Antes das últimas eleições, vaticinei com mais alguns companheiros para mal dos nossos pecados a inevitabilidade que estamos a viver neste momento. Não que sejamos bruxos ou gente com excepcionais capacidades na antecipação de cenários políticos; nada disso! O óbvio para nós é apenas de que tratavam-se das mesmas pessoas, da mesma escola e com os seus velhos problemas.

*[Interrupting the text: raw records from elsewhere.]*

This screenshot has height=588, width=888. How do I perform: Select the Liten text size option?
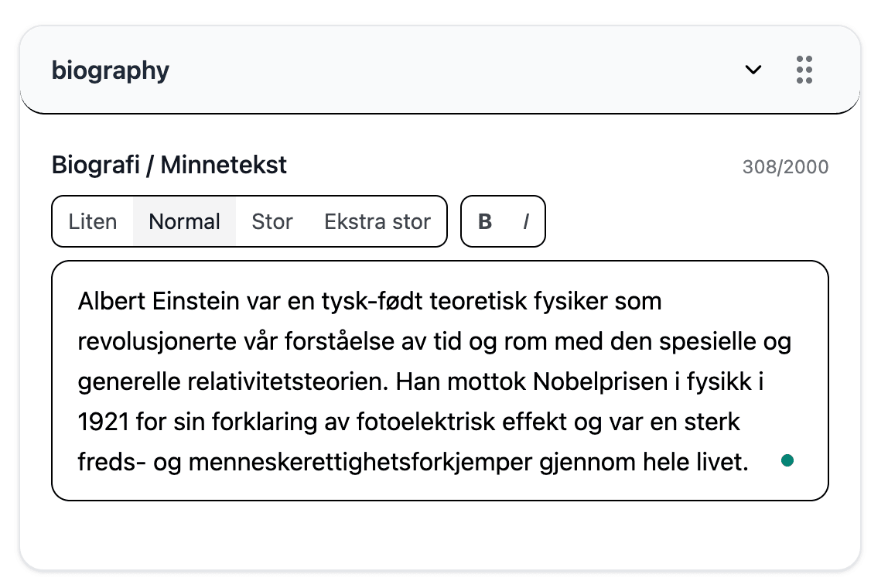pos(93,221)
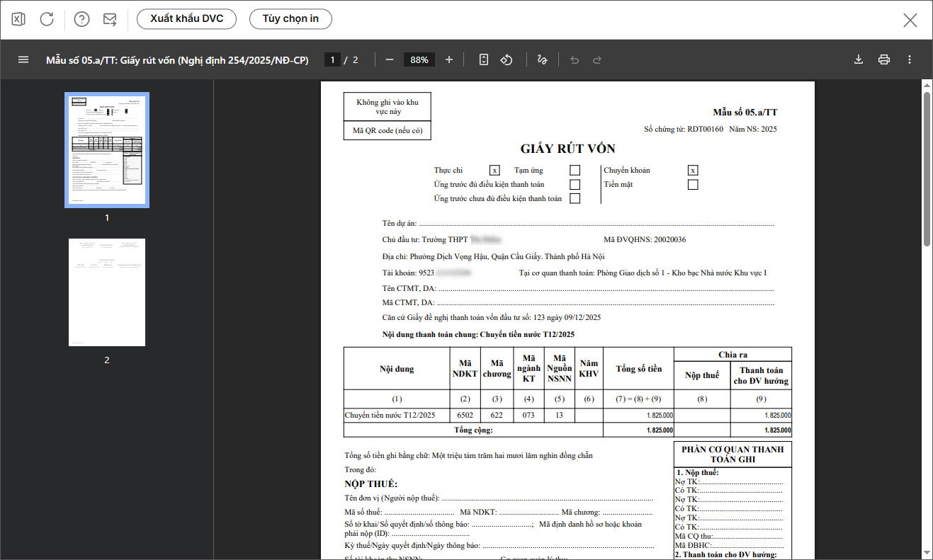This screenshot has width=933, height=560.
Task: Check the Tiền mặt checkbox
Action: pyautogui.click(x=693, y=185)
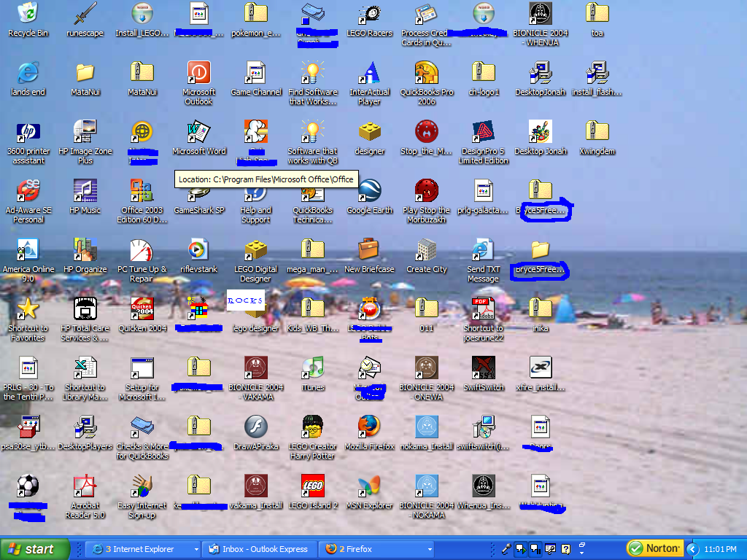
Task: Open Mozilla Firefox desktop shortcut
Action: (x=369, y=427)
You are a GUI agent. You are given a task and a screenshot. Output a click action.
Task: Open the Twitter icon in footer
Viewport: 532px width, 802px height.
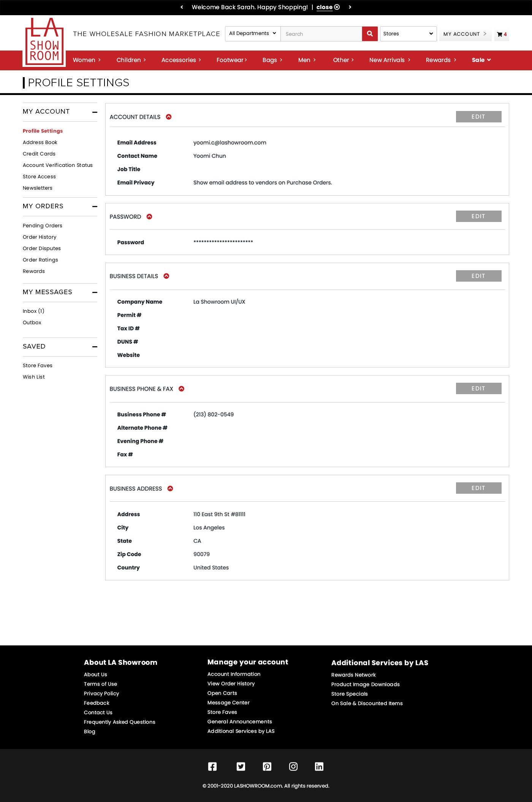tap(241, 766)
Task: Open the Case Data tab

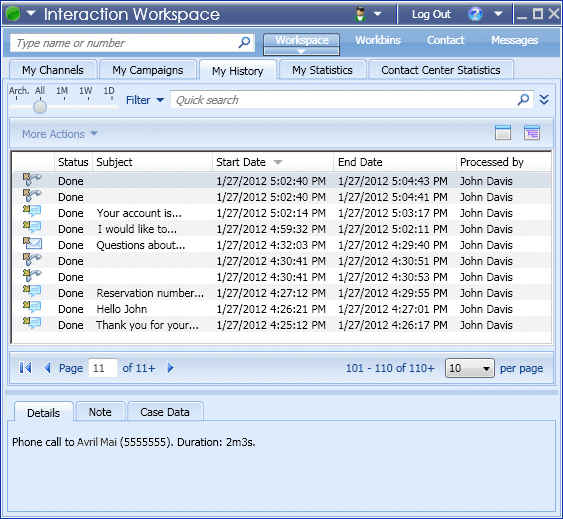Action: click(165, 412)
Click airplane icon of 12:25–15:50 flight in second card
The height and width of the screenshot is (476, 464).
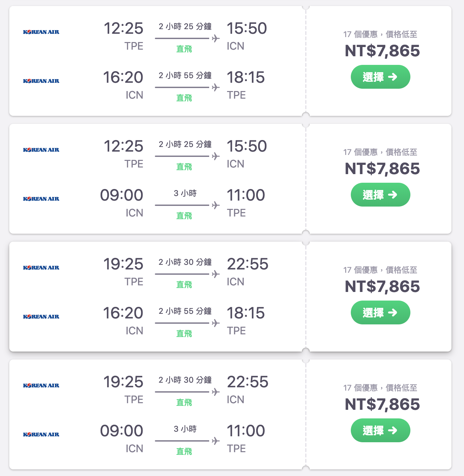click(216, 156)
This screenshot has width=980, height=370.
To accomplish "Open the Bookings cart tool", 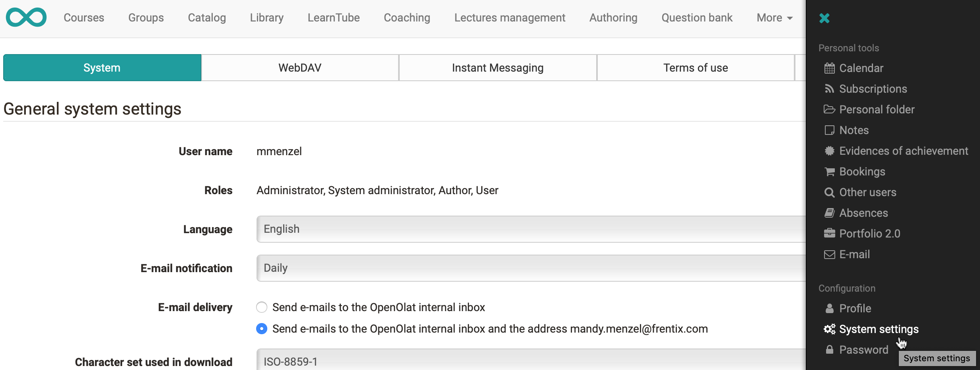I will 861,171.
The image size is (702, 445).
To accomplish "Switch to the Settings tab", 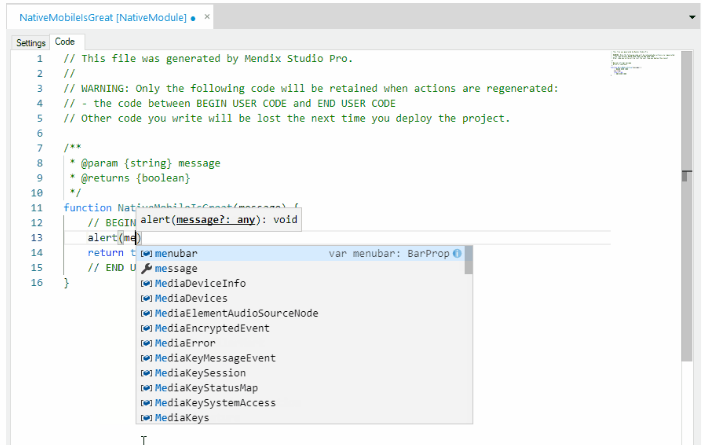I will (x=31, y=43).
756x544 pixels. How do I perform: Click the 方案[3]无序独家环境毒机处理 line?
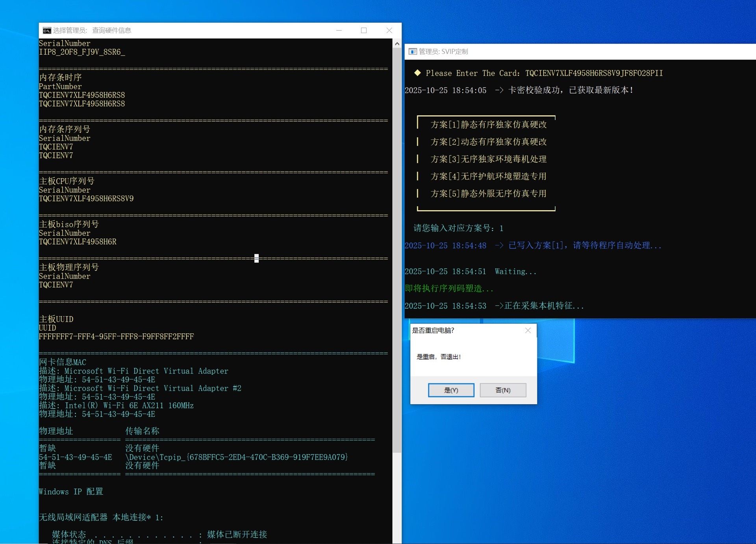pyautogui.click(x=488, y=159)
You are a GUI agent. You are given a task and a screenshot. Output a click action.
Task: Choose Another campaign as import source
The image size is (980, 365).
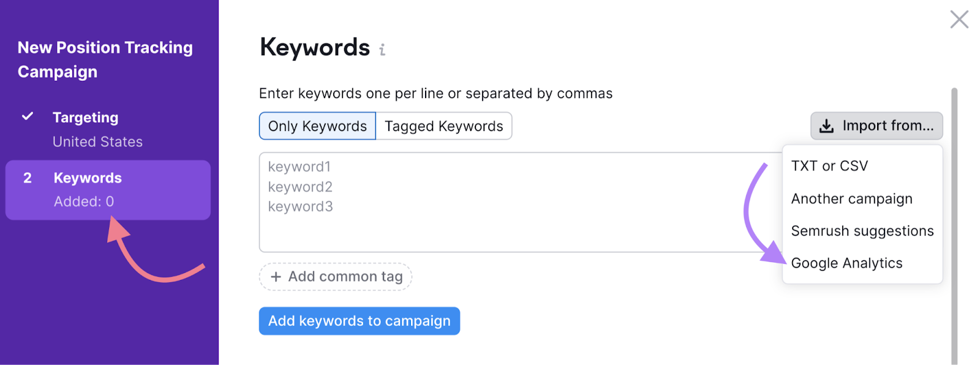click(x=851, y=198)
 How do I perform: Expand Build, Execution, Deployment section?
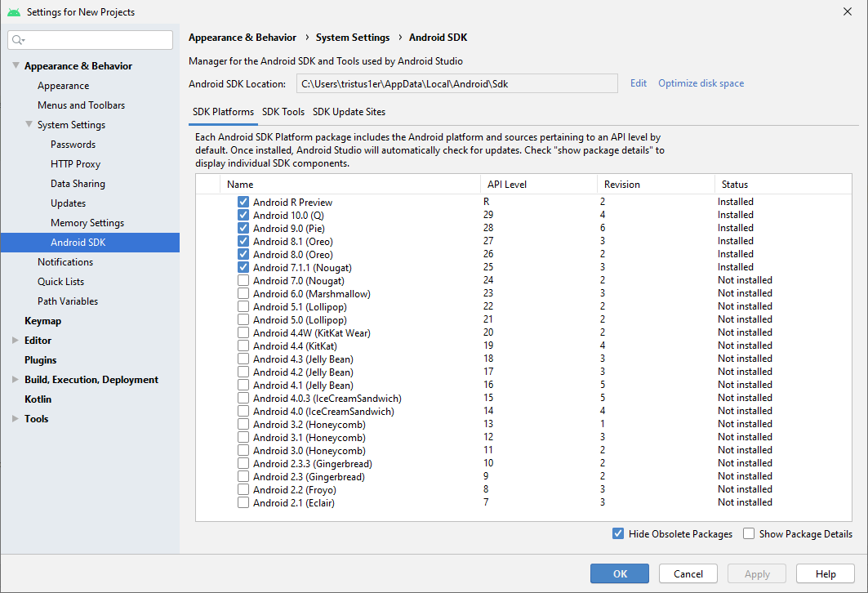(16, 380)
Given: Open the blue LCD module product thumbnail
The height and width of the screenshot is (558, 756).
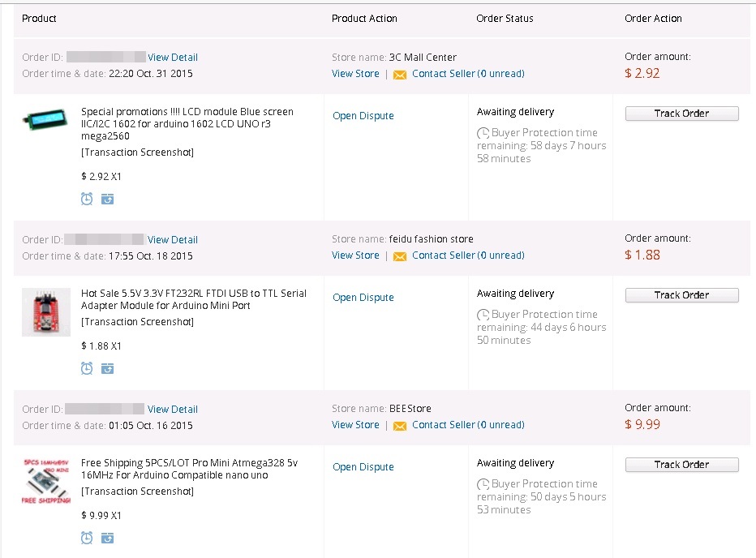Looking at the screenshot, I should pyautogui.click(x=45, y=122).
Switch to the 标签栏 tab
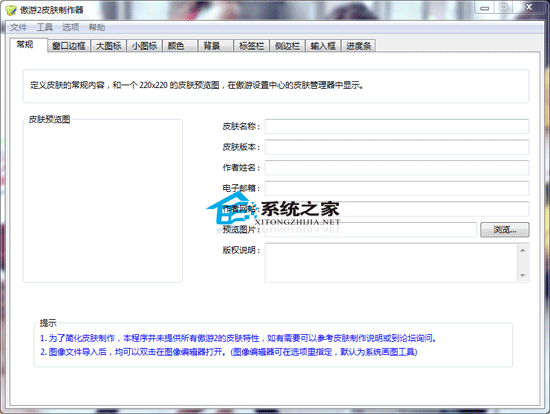Screen dimensions: 550x414 click(251, 46)
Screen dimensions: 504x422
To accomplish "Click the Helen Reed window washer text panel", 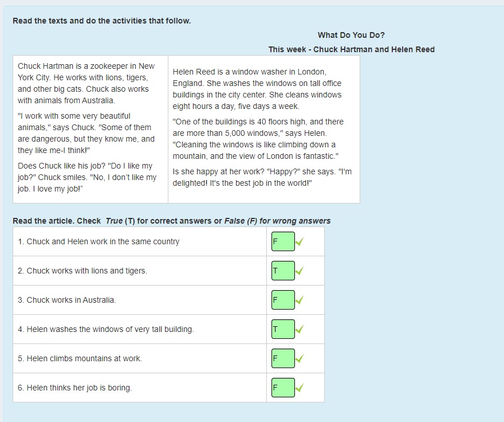I will [264, 129].
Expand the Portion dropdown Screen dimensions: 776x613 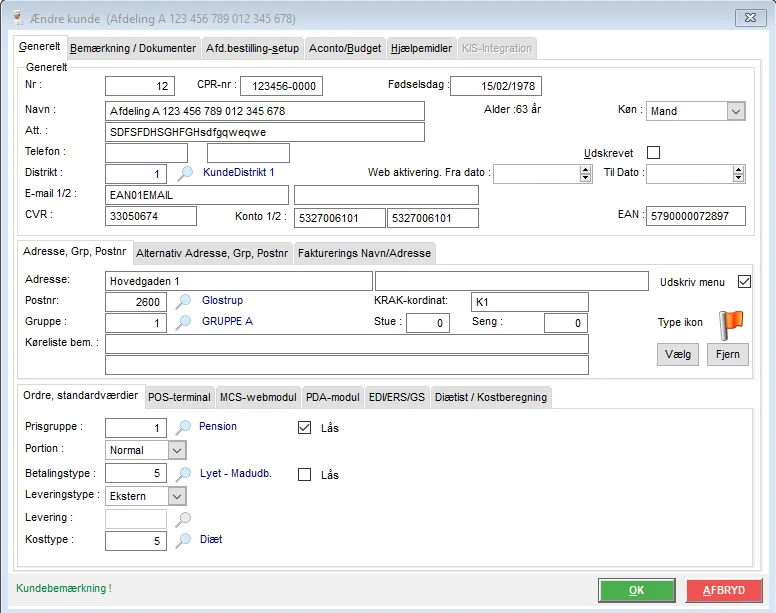[x=176, y=450]
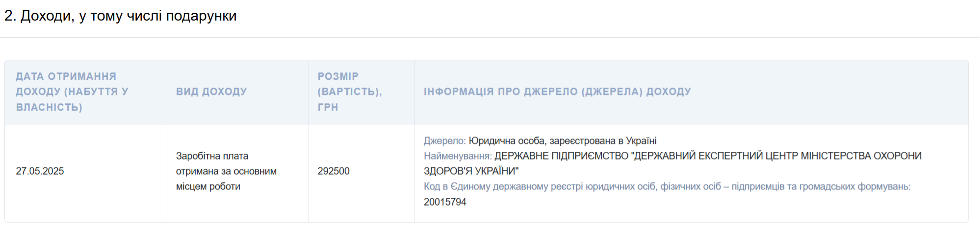Viewport: 980px width, 233px height.
Task: Click the "Найменування:" field label
Action: pyautogui.click(x=458, y=156)
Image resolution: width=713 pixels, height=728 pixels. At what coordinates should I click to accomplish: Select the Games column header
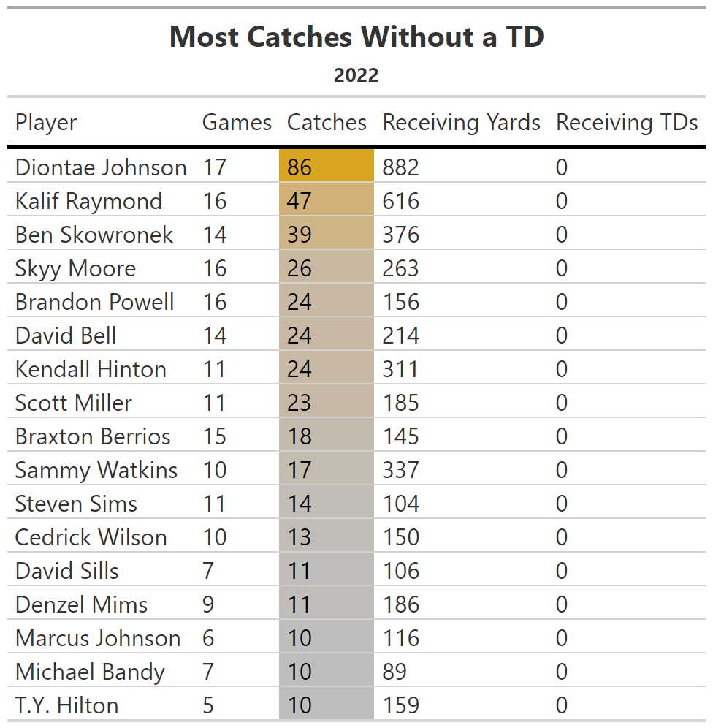click(237, 123)
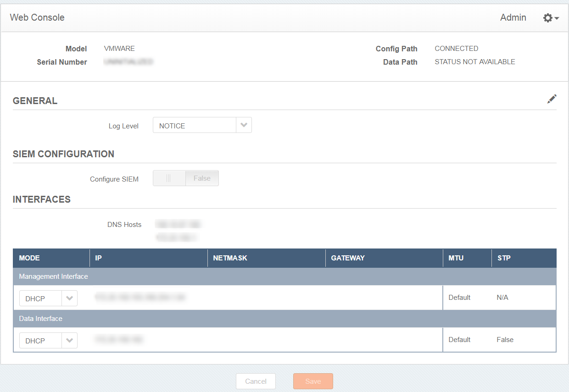Click the Web Console title
The width and height of the screenshot is (569, 392).
click(x=37, y=18)
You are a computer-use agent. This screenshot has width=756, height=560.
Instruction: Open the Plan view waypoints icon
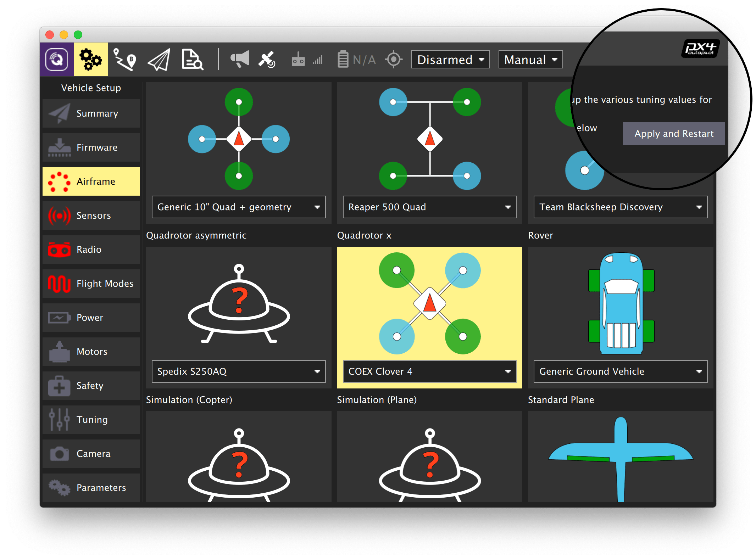click(x=125, y=59)
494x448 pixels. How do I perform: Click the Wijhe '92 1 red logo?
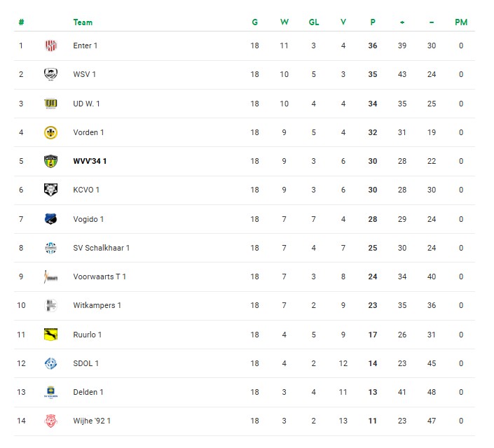[x=50, y=421]
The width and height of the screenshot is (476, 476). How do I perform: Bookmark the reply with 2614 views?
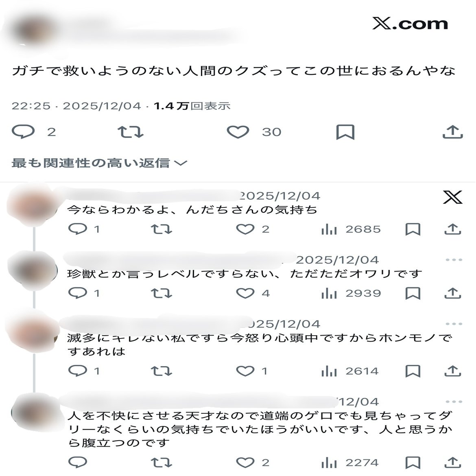(413, 371)
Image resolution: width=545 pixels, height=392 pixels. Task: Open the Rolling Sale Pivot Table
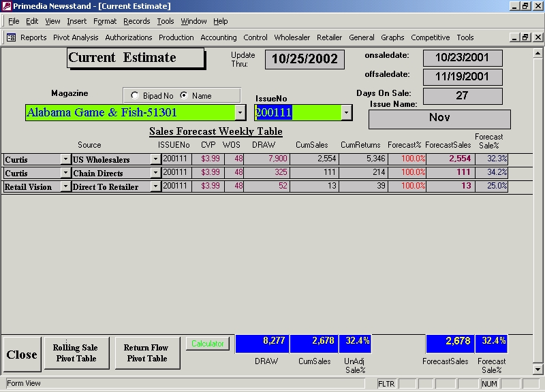coord(75,353)

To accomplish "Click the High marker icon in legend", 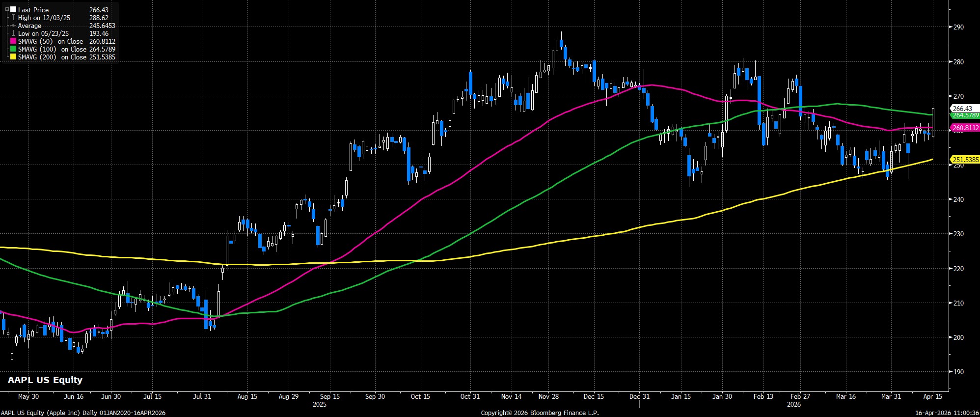I will coord(13,18).
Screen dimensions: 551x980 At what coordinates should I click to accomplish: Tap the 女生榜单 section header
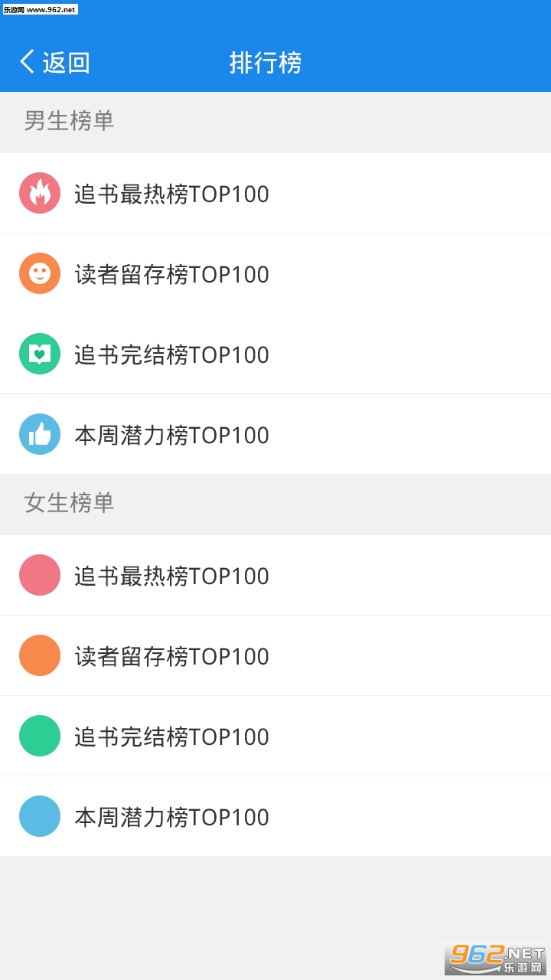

Numa organização onde todos se sentem no direito de mandar, onde não há respeito pelas hierarquias, onde os interesses pessoais e de grupo se sobrepõe aos interesses da nação, do meu ponto de vista, não pode em momento algum ser-lhes confiada o destino de milhares. A ideologia, os princípios e os valores fundacionais deixaram há muito de contar para a forma. Uma tristeza!

A legitimidade de exercer o poder de que goza o partido de momento não a questiono porque foi sufragado pelo povo, sim, por aquele povo desesperado de tanto sofrer e, obrigado sempre a escolher entre o mau e o péssimo. O que questiono é a moralidade ou a falta dela de se manter toda uma gente na escravidão completa, iletrada, inculta, de mãos estendidas e de cócoras à custa de meia dúzia de preguiçosos que nunca trabalharam de facto na vida.

A evidência está à vista para quem quer ver e, se se persistir no erro por achar que o problema da Guiné é outro, iremos continuar a ter no futuro, sob os mesmos moldes, uma dupla qualquer, sejam eles o M´baná e o Parbai ou o Aliu e o Finhane a obrigarem o guineense a tomar partido nos seus conflitos inúteis escolhendo entre um ou outro. Já vi tanta vez este miserável filme que vos digo, aqui do meu canto, estou apenas e só do lado da Guiné Bissau e do seu futuro.

O partido precisa sair de cena como aconteceu em Cabo Verde para se reorganizar e renovar-se, caso contrário, não adianta cão de raça com os atributos todos que ganhe ou que venha a ganhar o país no futuro próximo porque quando chegar a hora de escolher os pares para o acompanhar, dentro do saco, não encontrará nada senão os gatos do costume. Iremos continuar assim a ter gente impreparada em todos os domínios a ocuparem cargos de relevância na esfera do poder com contributos nefastos para o nosso desenvolvimento como tem acontecido até então.

A terceira via precisa-se! O guineense tem de perceber sem facciosismos e com clareza a urgência duma alternativa credível e compacta para resgatar o país do atoleiro em que nos meteram. Está na hora de gente com prestígio (porque as há!) e competência aparecerem com rosto e projecto a fim de dar corpo às ideias; e está na hora das associações étnicas e de amigos se fundirem todas numa plataforma comum para num verdadeiro movimento patriótico salvar o país. Nem PAIGC, nem PRS, a solução para o nosso resgate é a via supracitada e o mundo democrático precisa de entender exactamente isso e apoiar os patriotas nessa demanda.

Bem haja a todos e viva a Guiné Bissau!